# Paulding/Haralson County



## Buckhunter (Nov 1, 2007)

Anyone seeing any Bucks chasing. I have seen a lot of scrapes and rubs but no chasers yet, how bout yall.


----------



## robertyb (Nov 1, 2007)

I am hunting in Polk County just over the Haralson Co. line. I had a small buck chasing three does in front of me on Tuesday morning. He was grunting with every step he took    I think we have another two weeks to go before the big boys get started this year.


----------



## Acrey (Nov 3, 2007)

I am in polk county also and have seen only small bucks after does but Im on vacation for the next 17 days, so Ill keep you posted.


----------



## Dupree (Nov 3, 2007)

ive got 4 different tracts in paulding that I hunt, but I have not seen any chasing. Plenty of rubs and scrapes. I saw a spike chasing a doe the other morning in cobb county though.


----------



## Black Crowes (Nov 3, 2007)

4x4tacomasd said:


> ive got 4 different tracts in paulding that I hunt.




Need a hunting partner ?


----------



## Dupree (Nov 3, 2007)

Black Crowes said:


> Need a hunting partner ?



I only have exclusive hunting rights to one of the tracts, and it is bow only due to the fact that I can hear kids on a school playground from my stand, and its only about 20 acres. The 80 acre, 220 acre, and 160 acre tracts that I have permission to hunt all have other people that have permission too, so it can get crowded.


----------



## Acrey (Nov 4, 2007)

Hunted this morning had two does in front of me at 8:30 and a good heavy horned buck steps out checking the does, but when I counted the points he only had  6  nice mass and 15 in spread. Let him go maybe a kid in the club will get him. Seen three more does at 930.


----------



## Buckhunter (Nov 4, 2007)

yeah I had 3 does come in @ 9:00 but nothing followed and they seemed as though they had nothing on their mind outside of food


----------



## Acrey (Nov 5, 2007)

*9 Pointer*



Heres my first buck off my new hunting club, in rut smelt bad. Had a cut on his left eye and ear with fresh blood on them, tarsel glands were dark.


----------



## Acrey (Nov 7, 2007)

Hunted this morning and had deer come by before day light, then around 8:30 I saw a doe and a button head. Then a nice 8 pt then a 7 pt then a diff  8 pt then a little 8 pt in about a 3 hr span had a great morning they were all cruising and looking for deer.


----------



## Mac (Nov 7, 2007)

I saw two bucks and two bucks together on Friday PM.
Another member saw two bucks together Saturday AM.

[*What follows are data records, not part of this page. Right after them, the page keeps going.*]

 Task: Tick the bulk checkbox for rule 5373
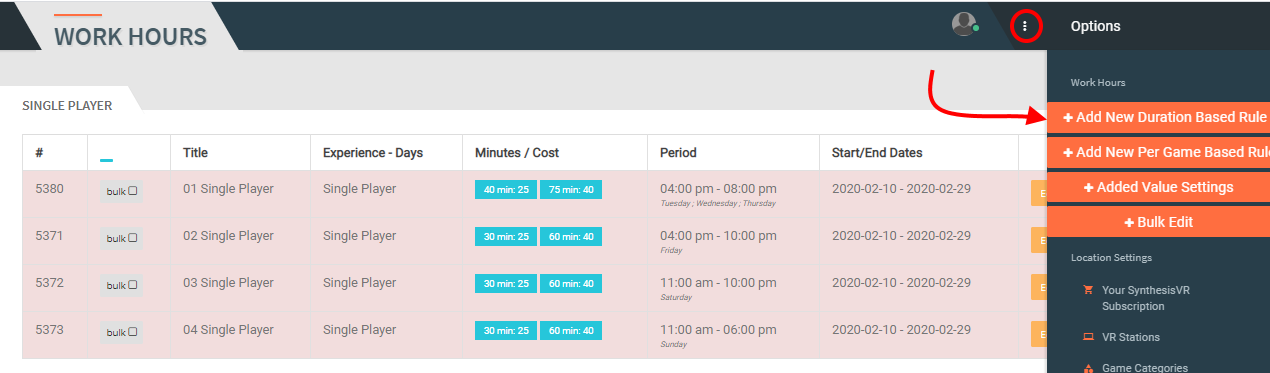133,332

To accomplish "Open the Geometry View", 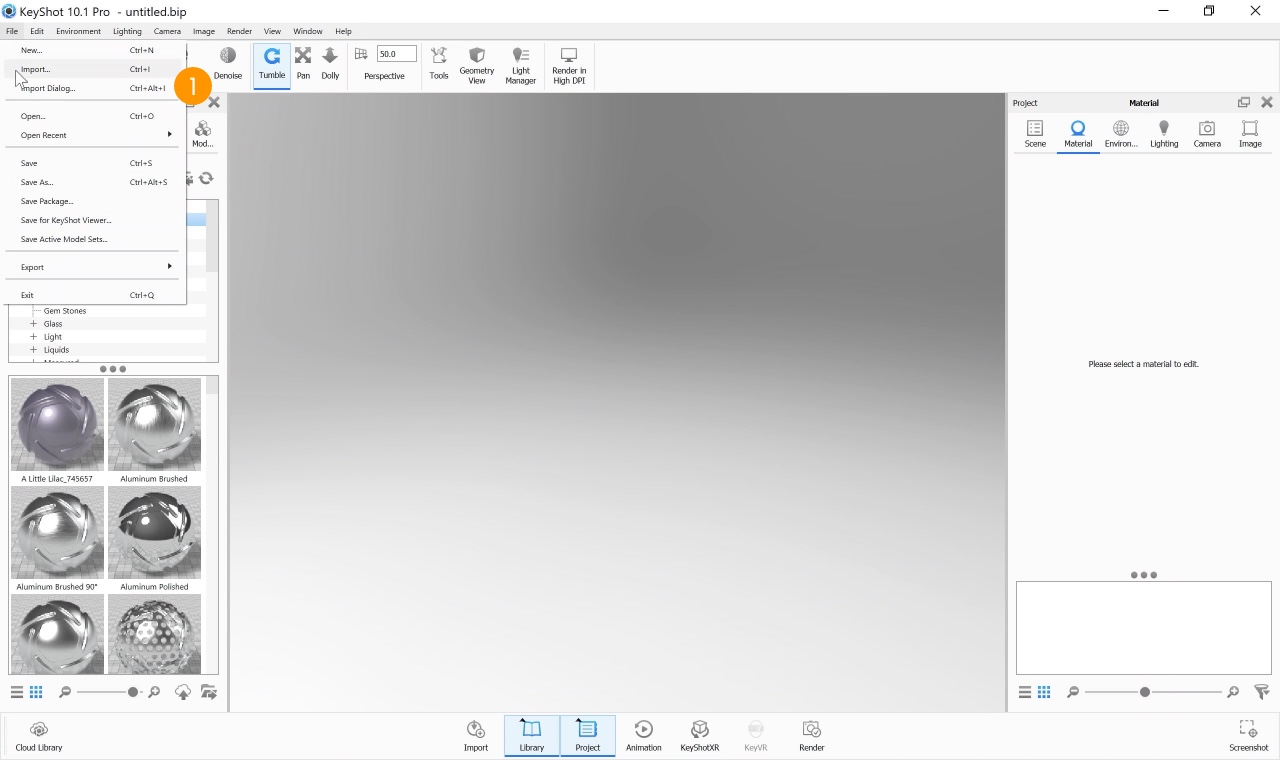I will 477,63.
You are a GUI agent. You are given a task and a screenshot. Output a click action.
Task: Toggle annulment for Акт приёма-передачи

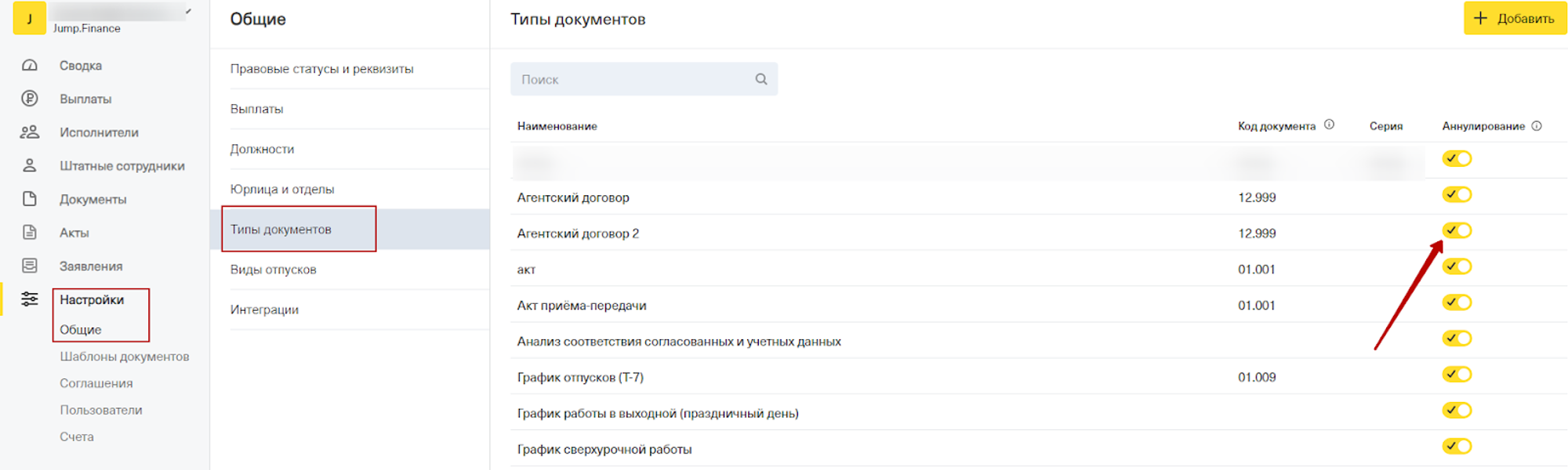pos(1457,302)
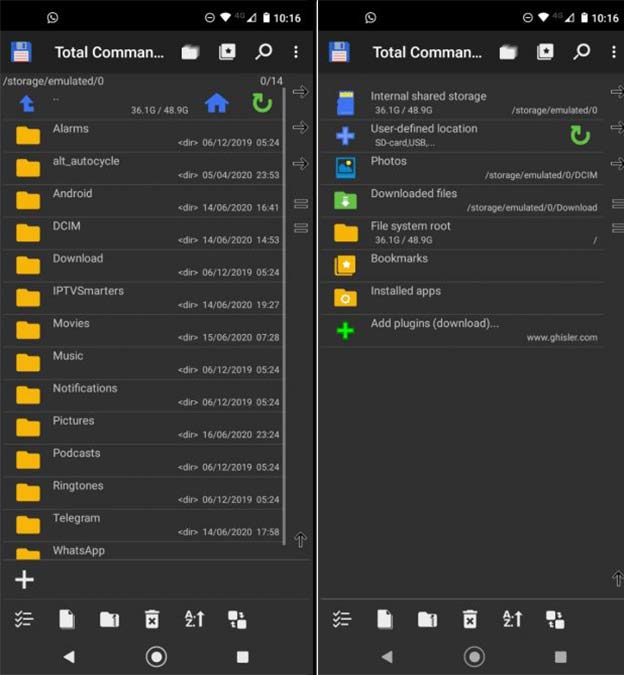
Task: Tap the A-Z sort icon below Installed apps list
Action: pos(512,619)
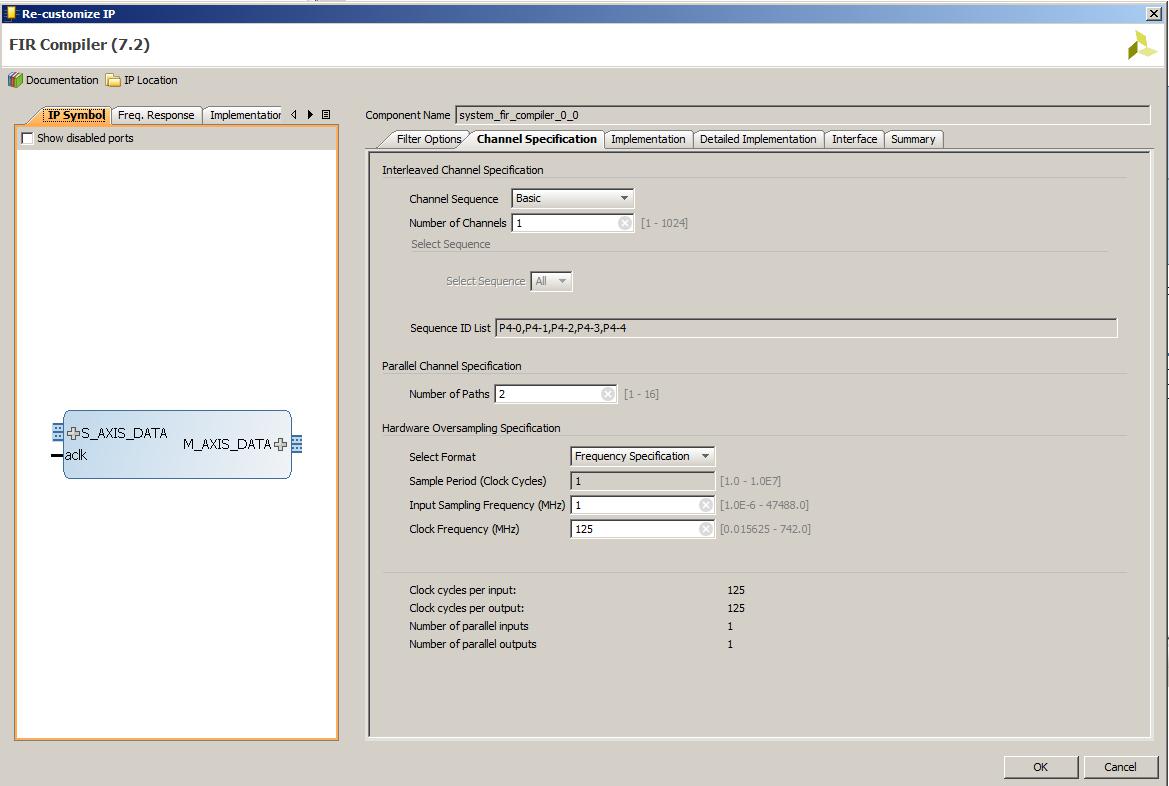Enable Show disabled ports checkbox
This screenshot has width=1169, height=786.
click(x=28, y=138)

Two I saw came out with three does in the field and they didn't even look at the does.  Shocked me bucks were still together and not interested at all in the does.
This was in NW Haralson.


----------



## CharlesH (Nov 7, 2007)

I'm seeing some chasing from the small bucks in Eastern Haralson, but that's it; should be this weekend or the next for the full swing of things.

I think where you are Dean it's not really till the first of Dec. or later.  I'm not sure why, maybe because it's so close to Alabama??


----------



## Mac (Nov 7, 2007)

CharlesH said:


> I'm seeing some chasing from the small bucks in Eastern Haralson, but that's it; should be this weekend or the next for the full swing of things.
> 
> I think where you are Dean it's not really till the first of Dec. or later.  I'm not sure why, maybe because it's so close to Alabama??



Agree,   mid Dec is the primary in our little area.


----------



## Acrey (Nov 7, 2007)

Took my 9 yr old and we saw a small 6 or 8 depending on if he had brow tines and a messed up spike one went up like normal and the other went over his eye toward his nose. The other buck was to far of a shot for him so we watched and got to see them spar and chase some does around, but the does were not in yet. Seen 7 deer total he had fun but he really wanted to shoot his first buck.


----------



## Dupree (Nov 7, 2007)

Acrey said:


> Took my 9 yr old and we saw a small 6 or 8 depending on if he had brow tines and a messed up spike one went up like normal and the other went over his eye toward his nose. The other buck was to far of a shot for him so we watched and got to see them spar and chase some does around, but the does were not in yet. Seen 7 deer total he had fun but he really wanted to shoot his first buck.



what part of the county do you hunt?


----------



## Acrey (Nov 8, 2007)

I hunt polk county not far from the paulding county line


----------



## PauldingHunter (Nov 16, 2007)

My lease is off  HWY 27 & Felton -Rockmart/Rainey Lake Rd. Seen quite a few deer this year so far. Took a doe last weekend.


----------



## reflexman (Nov 18, 2007)

*rut*

i hunt in buchanan headin up for thanksgiving to hunt its the only time i can hunt with my son 16 with out missing school been hunting there for 11 years seems like the rut is just before thanksgiving am i right looks like this cold holiday weather should have em moving on turkey day good luck


----------



## Buckhunter (Nov 21, 2007)

killed an 8pt this morning who all but charged me. I think the Tinks and the Can that I was using had a little to do with it  I almost had to shot two small ones in self defense. They were going haywire this morning.


----------



## Lee (Nov 21, 2007)

At Sheffield last Saturday, had a doe come screaming past me, followed by a good six pointer chasing it around.  Neither were ever in range and paid me 0 attention!


----------